Individuals with abnormal glucose metabolism are at a significantly higher risk of developing heart failure (HF). However, strategies for early identification of HF in this high-risk population remain inadequate. This study aimed to identify plasma protein biomarkers associated with HF development and construct predictive models to identify at-risk individuals.

Methods

We analyzed HF development in abnormal glucose metabolism population using data from 6,517 participants in discovery cohort and 2,783 in validation cohort, all from the UK Biobank, with no prior history of HF. Proteomic profiling was performed, and Lasso-Cox regression was used to identify protein associations, followed by Cox regression to develop predictive models. The model incorporated four proteins (NTproBNP, LTBP2, REN, GDF15) and clinical factors to create a protein-panel-clinical-factors (PPCF) model. For comparison, the model’s performance was also evaluated in individuals with normal glucose metabolism.

Results

Over a median follow-up of 13.90 years, 555 incident HF cases were recorded in discovery cohort.
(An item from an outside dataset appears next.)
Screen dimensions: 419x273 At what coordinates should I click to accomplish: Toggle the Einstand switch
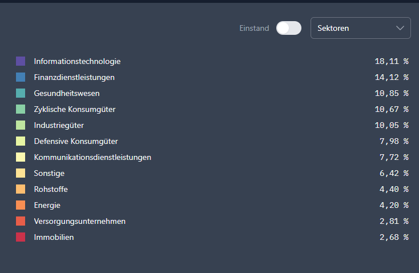(288, 28)
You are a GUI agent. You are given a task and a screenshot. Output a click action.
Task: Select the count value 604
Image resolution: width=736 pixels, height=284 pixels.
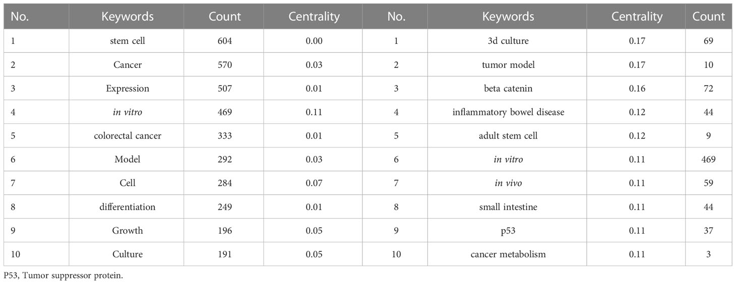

The PPCF model achieved an AUC of 0.823 (95% CI: 0.785 – 0.860) in validation cohort, improving predictive performance by 0.05 (P < 0.001) compared to clinical factors-only model. In general population of 23,107 individuals, PPCF model obtained an AUC of 0.807 (95% CI: 0.786 – 0.829). Both protein panel model and PPCF model demonstrated superior net benefits over clinical factors model in abnormal glucose metabolism population.

Conclusion

This study identified plasma protein biomarkers linked to HF development in abnormal glucose metabolism population and established the predictive models. These findings support early identification in high-risk populations.